*TASK*
Your answer must be an exact copy of every record below.

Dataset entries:
───

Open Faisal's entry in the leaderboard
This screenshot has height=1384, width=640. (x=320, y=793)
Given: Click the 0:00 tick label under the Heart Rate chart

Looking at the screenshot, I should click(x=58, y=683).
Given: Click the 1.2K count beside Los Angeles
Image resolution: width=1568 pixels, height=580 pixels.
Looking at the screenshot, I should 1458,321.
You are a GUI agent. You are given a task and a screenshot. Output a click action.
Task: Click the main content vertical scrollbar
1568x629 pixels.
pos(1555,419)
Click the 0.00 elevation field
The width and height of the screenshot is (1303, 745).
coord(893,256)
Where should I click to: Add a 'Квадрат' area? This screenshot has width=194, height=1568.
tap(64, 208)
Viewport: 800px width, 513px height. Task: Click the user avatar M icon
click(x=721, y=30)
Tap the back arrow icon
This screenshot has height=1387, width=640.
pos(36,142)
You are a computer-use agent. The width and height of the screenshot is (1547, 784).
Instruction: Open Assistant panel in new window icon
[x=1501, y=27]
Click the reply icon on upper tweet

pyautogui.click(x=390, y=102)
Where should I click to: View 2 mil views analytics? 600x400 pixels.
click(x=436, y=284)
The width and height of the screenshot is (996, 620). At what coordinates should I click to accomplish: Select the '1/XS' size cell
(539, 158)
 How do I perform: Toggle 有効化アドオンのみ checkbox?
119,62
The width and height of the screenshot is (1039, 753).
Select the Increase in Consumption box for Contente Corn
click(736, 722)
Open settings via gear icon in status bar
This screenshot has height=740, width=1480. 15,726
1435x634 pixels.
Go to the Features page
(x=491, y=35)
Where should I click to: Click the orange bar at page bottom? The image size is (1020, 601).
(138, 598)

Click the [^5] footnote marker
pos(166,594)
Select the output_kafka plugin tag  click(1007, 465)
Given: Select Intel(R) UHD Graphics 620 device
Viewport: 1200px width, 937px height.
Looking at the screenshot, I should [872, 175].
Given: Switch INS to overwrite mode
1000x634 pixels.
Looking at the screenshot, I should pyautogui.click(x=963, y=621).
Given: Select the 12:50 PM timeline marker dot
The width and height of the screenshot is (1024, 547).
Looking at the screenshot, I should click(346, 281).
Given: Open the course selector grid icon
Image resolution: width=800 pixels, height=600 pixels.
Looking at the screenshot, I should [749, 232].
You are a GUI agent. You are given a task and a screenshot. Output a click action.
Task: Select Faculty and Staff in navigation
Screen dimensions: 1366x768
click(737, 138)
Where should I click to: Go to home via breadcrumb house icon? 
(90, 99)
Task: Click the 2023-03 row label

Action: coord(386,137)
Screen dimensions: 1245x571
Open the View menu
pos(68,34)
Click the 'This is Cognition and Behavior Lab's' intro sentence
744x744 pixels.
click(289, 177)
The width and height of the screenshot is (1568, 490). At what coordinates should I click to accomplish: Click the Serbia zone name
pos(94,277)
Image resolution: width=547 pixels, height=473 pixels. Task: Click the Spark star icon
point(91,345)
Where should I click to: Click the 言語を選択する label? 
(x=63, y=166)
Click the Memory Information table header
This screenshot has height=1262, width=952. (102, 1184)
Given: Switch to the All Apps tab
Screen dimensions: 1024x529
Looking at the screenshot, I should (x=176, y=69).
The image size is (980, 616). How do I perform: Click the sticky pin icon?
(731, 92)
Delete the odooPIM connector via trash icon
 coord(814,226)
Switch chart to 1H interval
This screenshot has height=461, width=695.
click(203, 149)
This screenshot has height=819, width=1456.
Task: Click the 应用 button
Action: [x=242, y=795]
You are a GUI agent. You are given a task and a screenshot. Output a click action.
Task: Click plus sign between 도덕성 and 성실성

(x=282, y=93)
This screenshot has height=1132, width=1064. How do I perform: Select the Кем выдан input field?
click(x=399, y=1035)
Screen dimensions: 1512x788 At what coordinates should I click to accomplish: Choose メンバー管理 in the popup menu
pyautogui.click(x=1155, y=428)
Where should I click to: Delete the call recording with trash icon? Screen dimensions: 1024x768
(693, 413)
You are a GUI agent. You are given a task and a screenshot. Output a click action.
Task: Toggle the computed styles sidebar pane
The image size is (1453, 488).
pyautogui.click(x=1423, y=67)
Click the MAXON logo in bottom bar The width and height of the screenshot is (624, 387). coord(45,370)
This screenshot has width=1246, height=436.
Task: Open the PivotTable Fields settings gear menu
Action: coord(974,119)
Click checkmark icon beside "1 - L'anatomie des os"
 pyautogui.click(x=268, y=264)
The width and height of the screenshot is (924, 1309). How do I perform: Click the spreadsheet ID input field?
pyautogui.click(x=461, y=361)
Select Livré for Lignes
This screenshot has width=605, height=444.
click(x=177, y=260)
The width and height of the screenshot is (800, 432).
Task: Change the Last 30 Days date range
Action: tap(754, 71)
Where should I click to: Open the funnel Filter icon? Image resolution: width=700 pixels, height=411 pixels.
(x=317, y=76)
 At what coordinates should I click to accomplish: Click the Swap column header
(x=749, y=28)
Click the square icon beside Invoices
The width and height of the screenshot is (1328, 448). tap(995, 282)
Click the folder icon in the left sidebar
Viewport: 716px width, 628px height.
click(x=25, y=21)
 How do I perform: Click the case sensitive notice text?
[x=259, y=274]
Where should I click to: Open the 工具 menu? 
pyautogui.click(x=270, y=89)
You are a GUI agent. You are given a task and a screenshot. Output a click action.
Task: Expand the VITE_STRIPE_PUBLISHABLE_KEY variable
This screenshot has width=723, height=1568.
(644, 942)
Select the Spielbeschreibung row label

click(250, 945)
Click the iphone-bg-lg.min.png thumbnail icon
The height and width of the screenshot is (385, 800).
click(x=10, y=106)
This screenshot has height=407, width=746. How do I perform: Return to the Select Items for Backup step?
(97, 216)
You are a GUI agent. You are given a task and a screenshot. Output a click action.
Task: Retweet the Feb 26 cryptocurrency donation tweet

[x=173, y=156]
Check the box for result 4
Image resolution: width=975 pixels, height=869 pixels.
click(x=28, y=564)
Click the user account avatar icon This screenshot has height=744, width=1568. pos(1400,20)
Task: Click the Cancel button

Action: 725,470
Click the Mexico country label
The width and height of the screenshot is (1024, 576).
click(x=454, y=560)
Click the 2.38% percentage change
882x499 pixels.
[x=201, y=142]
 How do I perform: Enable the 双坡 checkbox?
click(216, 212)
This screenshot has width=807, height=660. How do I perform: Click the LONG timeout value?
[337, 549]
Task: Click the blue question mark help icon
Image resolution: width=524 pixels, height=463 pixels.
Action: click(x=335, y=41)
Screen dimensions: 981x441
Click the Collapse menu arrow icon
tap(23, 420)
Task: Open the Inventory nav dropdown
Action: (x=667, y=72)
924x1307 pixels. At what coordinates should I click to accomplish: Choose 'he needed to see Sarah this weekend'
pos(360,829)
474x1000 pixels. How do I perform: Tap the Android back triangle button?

───

*EXPECTED ANSWER*
Open Faisal's entry in the leaderboard
This screenshot has height=1384, width=640. (x=320, y=793)
Given: Click the 0:00 tick label under the Heart Rate chart

Looking at the screenshot, I should click(x=58, y=683).
Given: Click the 1.2K count beside Los Angeles
Image resolution: width=1568 pixels, height=580 pixels.
Looking at the screenshot, I should 1458,321.
You are a GUI agent. You are given a task and a screenshot. Output a click action.
Task: Click the main content vertical scrollbar
1568x629 pixels.
pos(1555,419)
Click the 0.00 elevation field
The width and height of the screenshot is (1303, 745).
coord(893,256)
Where should I click to: Add a 'Квадрат' area? This screenshot has width=194, height=1568.
tap(64, 208)
Viewport: 800px width, 513px height. Task: Click the user avatar M icon
click(x=721, y=30)
Tap the back arrow icon
This screenshot has height=1387, width=640.
pos(36,142)
You are a computer-use agent. The width and height of the screenshot is (1547, 784).
Instruction: Open Assistant panel in new window icon
[x=1501, y=27]
Click the reply icon on upper tweet

pyautogui.click(x=390, y=102)
Where should I click to: View 2 mil views analytics? 600x400 pixels.
click(x=436, y=284)
The width and height of the screenshot is (996, 620). At what coordinates should I click to accomplish: Select the '1/XS' size cell
(539, 158)
 How do I perform: Toggle 有効化アドオンのみ checkbox?
119,62
The width and height of the screenshot is (1039, 753).
Select the Increase in Consumption box for Contente Corn
click(736, 722)
Open settings via gear icon in status bar
This screenshot has height=740, width=1480. 15,726
1435x634 pixels.
Go to the Features page
(x=491, y=35)
Where should I click to: Click the orange bar at page bottom? The image size is (1020, 601).
(138, 598)

Click the [^5] footnote marker
pos(166,594)
Select the output_kafka plugin tag  click(1007, 465)
Given: Select Intel(R) UHD Graphics 620 device
Viewport: 1200px width, 937px height.
Looking at the screenshot, I should [872, 175].
Given: Switch INS to overwrite mode
1000x634 pixels.
Looking at the screenshot, I should pyautogui.click(x=963, y=621).
Given: Select the 12:50 PM timeline marker dot
The width and height of the screenshot is (1024, 547).
Looking at the screenshot, I should click(346, 281).
Given: Open the course selector grid icon
Image resolution: width=800 pixels, height=600 pixels.
Looking at the screenshot, I should [749, 232].
You are a GUI agent. You are given a task and a screenshot. Output a click action.
Task: Select Faculty and Staff in navigation
Screen dimensions: 1366x768
click(737, 138)
Where should I click to: Go to home via breadcrumb house icon? 
(90, 99)
Task: Click the 2023-03 row label

Action: coord(386,137)
Screen dimensions: 1245x571
Open the View menu
pos(68,34)
Click the 'This is Cognition and Behavior Lab's' intro sentence
744x744 pixels.
click(289, 177)
The width and height of the screenshot is (1568, 490). At what coordinates should I click to accomplish: Click the Serbia zone name
pos(94,277)
Image resolution: width=547 pixels, height=473 pixels. Task: Click the Spark star icon
point(91,345)
Where should I click to: Click the 言語を選択する label? 
(x=63, y=166)
Click the Memory Information table header
This screenshot has height=1262, width=952. (102, 1184)
Given: Switch to the All Apps tab
Screen dimensions: 1024x529
Looking at the screenshot, I should (x=176, y=69).
The image size is (980, 616). How do I perform: Click the sticky pin icon?
(731, 92)
Delete the odooPIM connector via trash icon
 coord(814,226)
Switch chart to 1H interval
This screenshot has height=461, width=695.
click(203, 149)
This screenshot has height=819, width=1456.
Task: Click the 应用 button
Action: [x=242, y=795]
You are a GUI agent. You are given a task and a screenshot. Output a click action.
Task: Click plus sign between 도덕성 and 성실성

(x=282, y=93)
This screenshot has height=1132, width=1064. How do I perform: Select the Кем выдан input field?
click(x=399, y=1035)
Screen dimensions: 1512x788 At what coordinates should I click to accomplish: Choose メンバー管理 in the popup menu
pyautogui.click(x=1155, y=428)
Where should I click to: Delete the call recording with trash icon? Screen dimensions: 1024x768
(693, 413)
You are a GUI agent. You are given a task and a screenshot. Output a click action.
Task: Toggle the computed styles sidebar pane
The image size is (1453, 488).
pyautogui.click(x=1423, y=67)
Click the MAXON logo in bottom bar The width and height of the screenshot is (624, 387). coord(45,370)
This screenshot has width=1246, height=436.
Task: Open the PivotTable Fields settings gear menu
Action: coord(974,119)
Click checkmark icon beside "1 - L'anatomie des os"
 pyautogui.click(x=268, y=264)
The width and height of the screenshot is (924, 1309). How do I perform: Click the spreadsheet ID input field?
pyautogui.click(x=461, y=361)
Select Livré for Lignes
This screenshot has width=605, height=444.
click(x=177, y=260)
The width and height of the screenshot is (800, 432).
Task: Change the Last 30 Days date range
Action: tap(754, 71)
Where should I click to: Open the funnel Filter icon? Image resolution: width=700 pixels, height=411 pixels.
(x=317, y=76)
 At what coordinates should I click to accomplish: Click the Swap column header
(x=749, y=28)
Click the square icon beside Invoices
The width and height of the screenshot is (1328, 448). tap(995, 282)
Click the folder icon in the left sidebar
Viewport: 716px width, 628px height.
click(x=25, y=21)
 How do I perform: Click the case sensitive notice text?
[x=259, y=274]
Where should I click to: Open the 工具 menu? 
pyautogui.click(x=270, y=89)
You are a GUI agent. You are given a task and a screenshot. Output a click action.
Task: Expand the VITE_STRIPE_PUBLISHABLE_KEY variable
This screenshot has width=723, height=1568.
(644, 942)
Select the Spielbeschreibung row label

click(250, 945)
Click the iphone-bg-lg.min.png thumbnail icon
The height and width of the screenshot is (385, 800).
click(x=10, y=106)
This screenshot has height=407, width=746. How do I perform: Return to the Select Items for Backup step?
(97, 216)
You are a GUI agent. You are given a task and a screenshot. Output a click action.
Task: Retweet the Feb 26 cryptocurrency donation tweet

[x=173, y=156]
Check the box for result 4
Image resolution: width=975 pixels, height=869 pixels.
click(x=28, y=564)
Click the user account avatar icon This screenshot has height=744, width=1568. pos(1400,20)
Task: Click the Cancel button

Action: 725,470
Click the Mexico country label
The width and height of the screenshot is (1024, 576).
click(x=454, y=560)
Click the 2.38% percentage change
882x499 pixels.
[x=201, y=142]
 How do I perform: Enable the 双坡 checkbox?
click(216, 212)
This screenshot has width=807, height=660. How do I perform: Click the LONG timeout value?
[337, 549]
Task: Click the blue question mark help icon
Image resolution: width=524 pixels, height=463 pixels.
Action: click(x=335, y=41)
Screen dimensions: 981x441
Click the Collapse menu arrow icon
tap(23, 420)
Task: Open the Inventory nav dropdown
Action: (x=667, y=72)
924x1307 pixels. At what coordinates should I click to accomplish: Choose 'he needed to see Sarah this weekend'
pos(360,829)
474x1000 pixels. How do I perform: Tap the Android back triangle button?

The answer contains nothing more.